Cape forum urges members to refuse surcharge payment

Alan Peat CAPE TOWN’s Port Liaison Forum has urged its members to flood shipping lines with letters “refusing the congestion charges”. “The congestion surcharge by the lines has been vigorously opposed by both the SA Association of Freight Forwarders (SAAFF) and cargo owners,” said Uti’s Michael Breakey, an executive member of the forum. “SAAFF meantime believes that this is a matter between the lines and SA Port Operations (Sapo) - and this issue will be taken up at another forum.” On port strike action, the committee noted that labour was at loggerheads with Sapo management. Said Breakey: “If differences are not sorted out shortly, we could see the strike/picketing moving to the port of Cape Town.” However, the forum is concentrating on the immediate problem, he added. Part of this is that the port was suffering a 74-hour delay when Breakey spoke to FTW last week, with eight vessels awaiting berths. Congestion building on congestion, as it were. Another part of the problem is that Sapo is continuing to move import containers to the alternative stacking site at Belcon at the expense of the importer. And the freight charges for this are not cheap. The committee noted that the rates from parastatal freightdynamics were: R150.00 per lift on/off; haulage of R1 000 for a twenty-foot (6-metre) container or R1 300 for a 40-ft (12-m).

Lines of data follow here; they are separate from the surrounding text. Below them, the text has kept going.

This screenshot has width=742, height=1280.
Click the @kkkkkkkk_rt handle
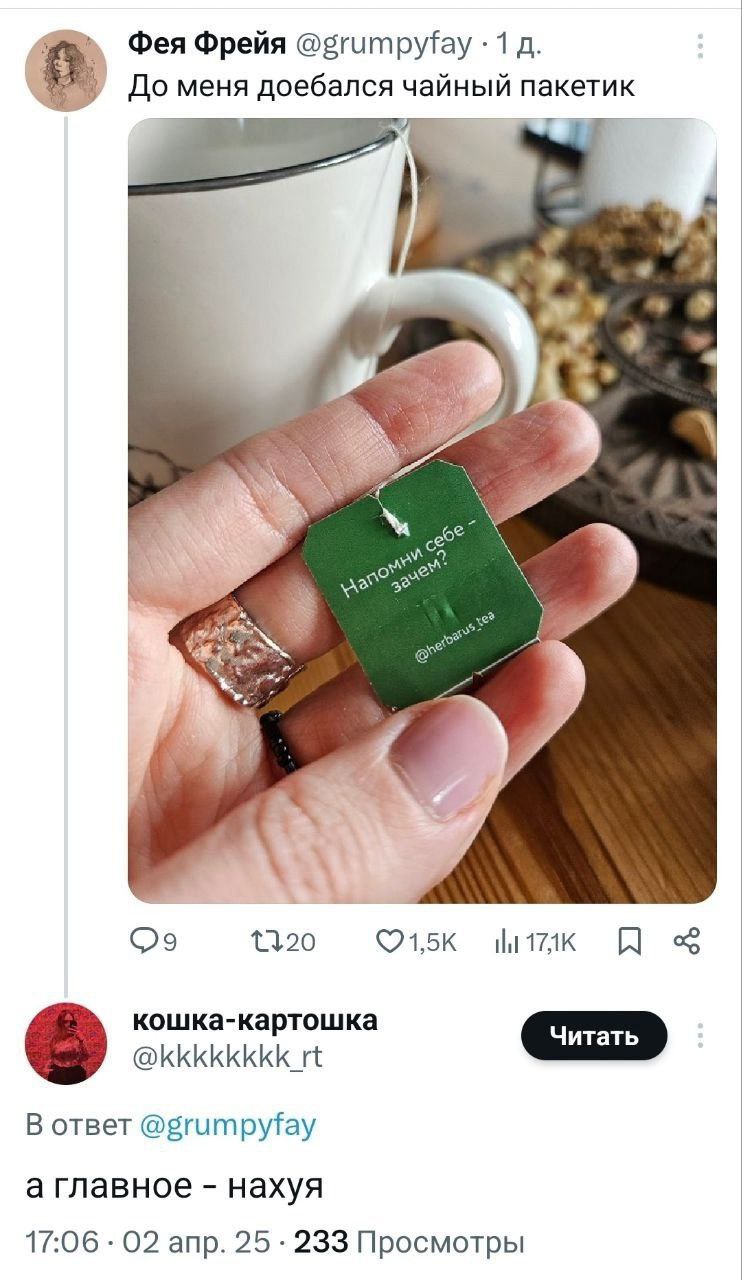228,1056
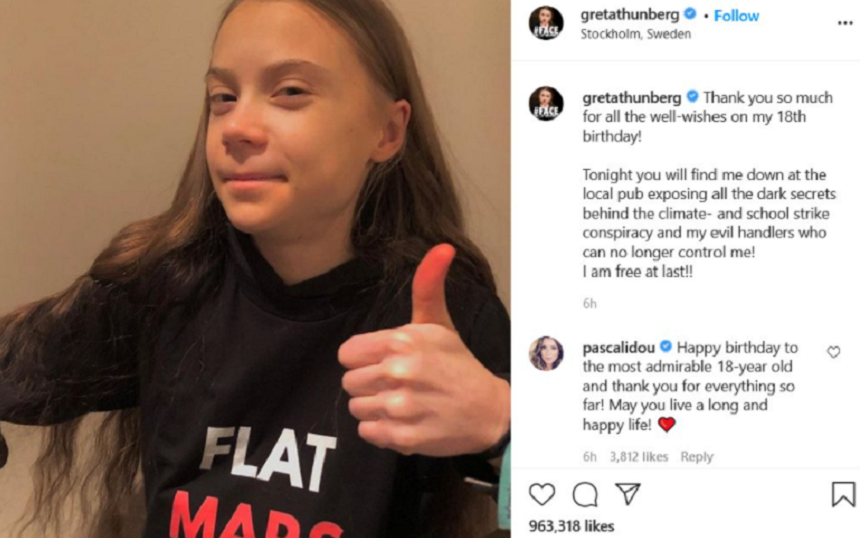Follow the gretathunberg account
This screenshot has height=538, width=860.
pyautogui.click(x=736, y=16)
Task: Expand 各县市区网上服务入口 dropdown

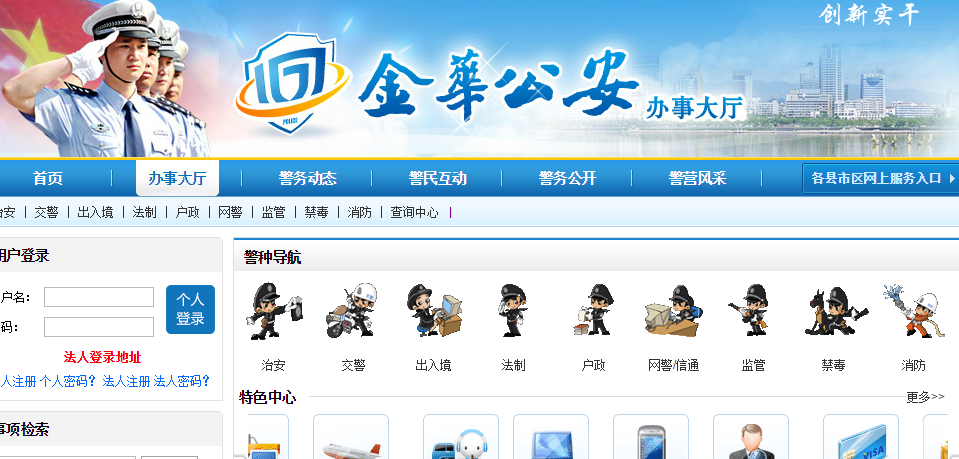Action: 881,178
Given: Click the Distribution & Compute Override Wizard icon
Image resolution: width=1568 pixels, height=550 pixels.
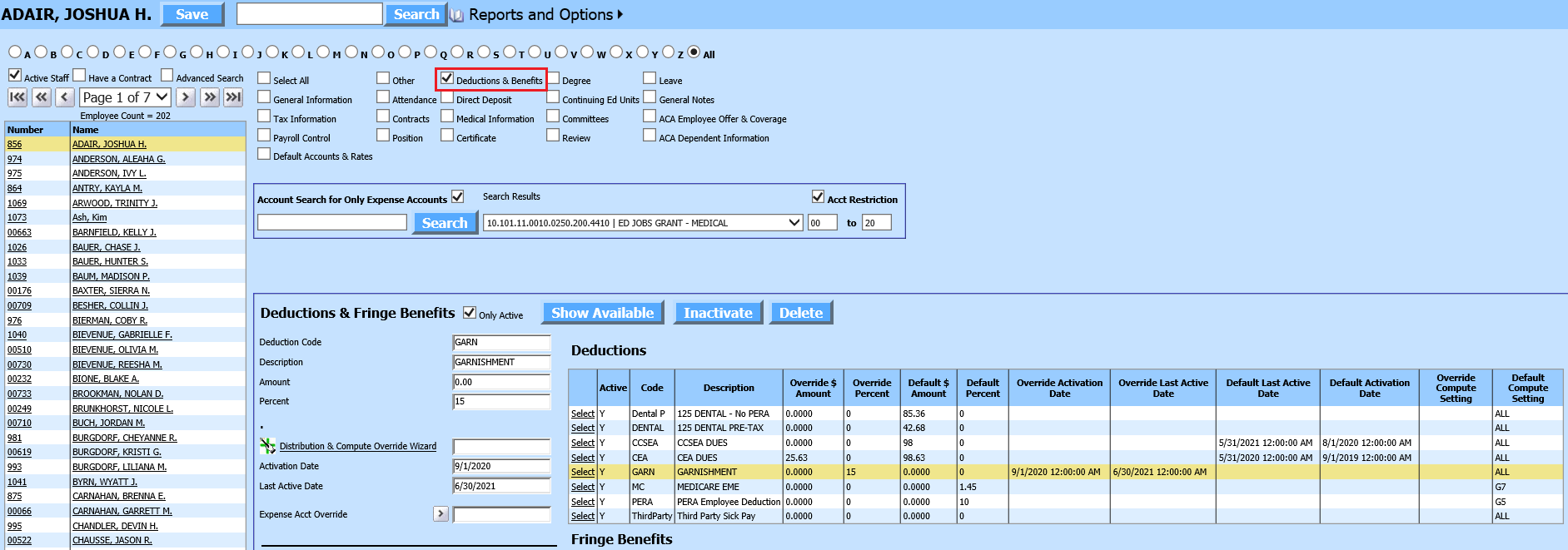Looking at the screenshot, I should pyautogui.click(x=267, y=446).

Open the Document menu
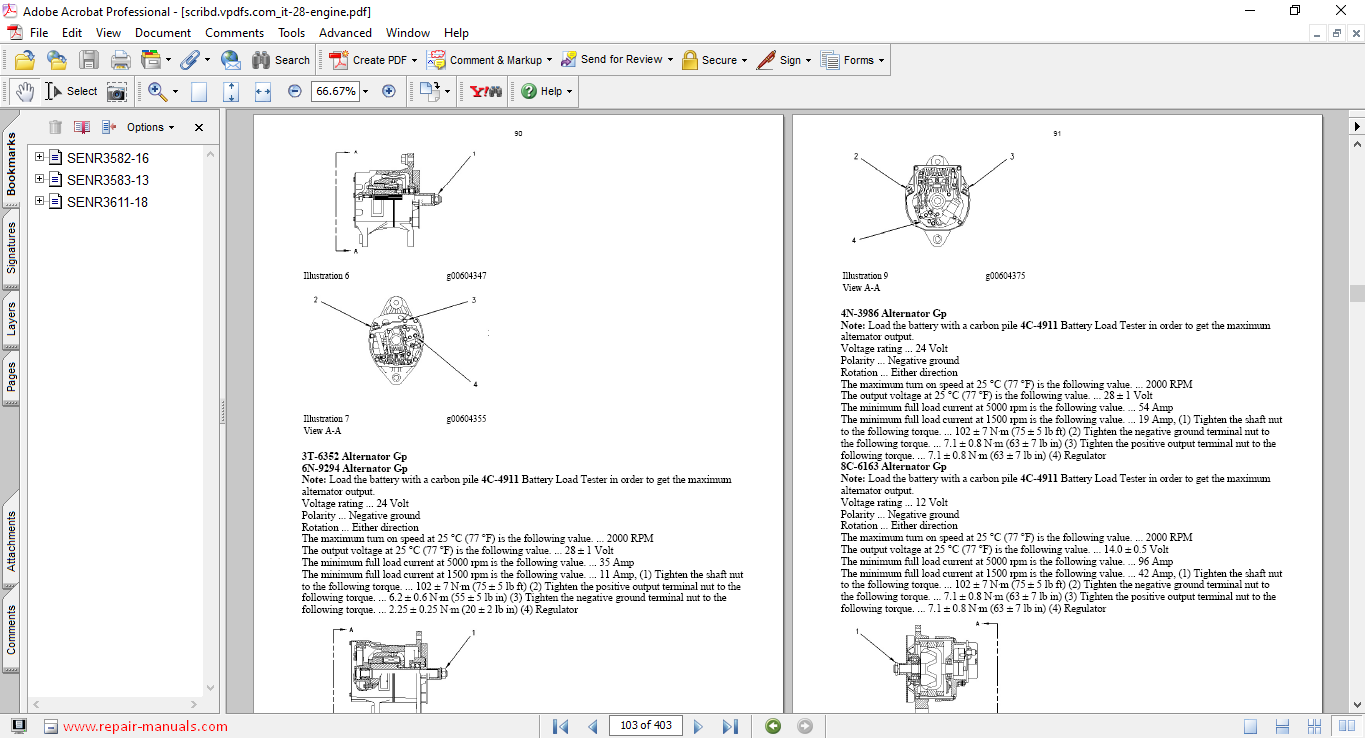(x=163, y=33)
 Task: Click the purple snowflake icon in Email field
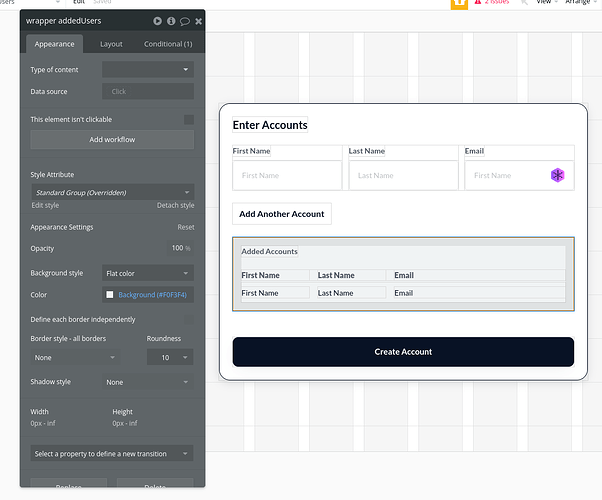coord(557,175)
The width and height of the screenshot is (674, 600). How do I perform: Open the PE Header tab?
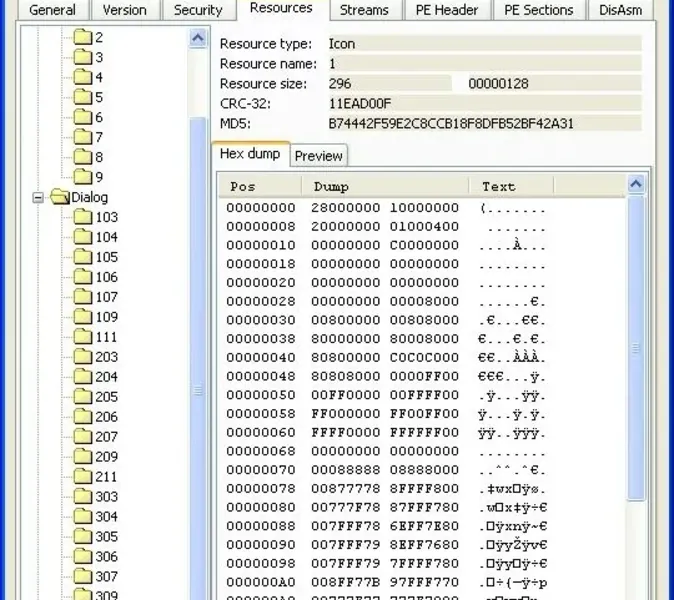[447, 10]
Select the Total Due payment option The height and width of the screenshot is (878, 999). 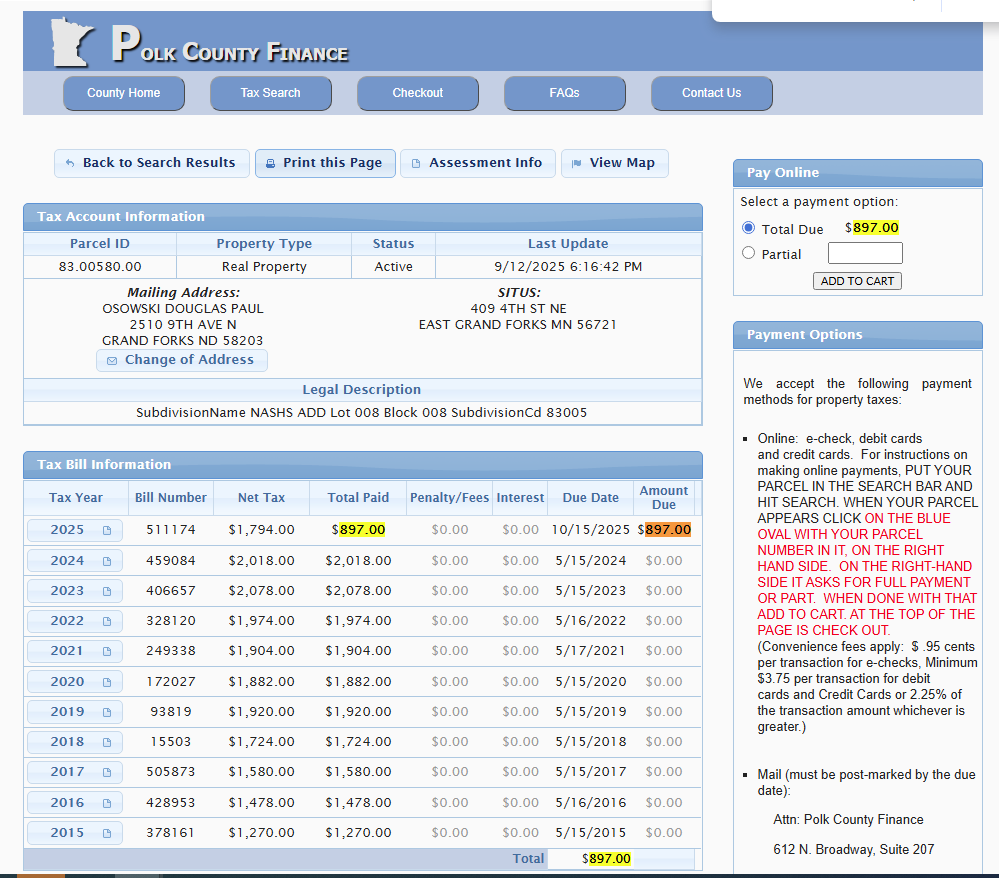748,228
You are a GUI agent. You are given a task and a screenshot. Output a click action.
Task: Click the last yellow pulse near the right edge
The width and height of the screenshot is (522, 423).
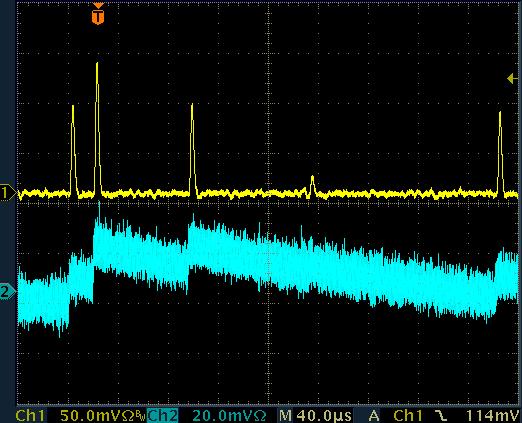(x=500, y=113)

Storage is currently R60 per day per container but the committee expects this to change to per TEU (twenty-foot equivalent unit). The committee was adamant that, given this situation, Sapo should only move boxes which were exceeding their three-day free stay. Not penalise importers who are not exceeding their free time by moving their boxes to Belcon. Another serious gripe is that the export stacks are still only being firmed shortly before the vessel berths. This raises all sorts of problems over timeous packing and delivery of export containers - especially over weekends. “Sapo is aware of this problem,” said Breakey, “and SAAFF has expressed its concern.”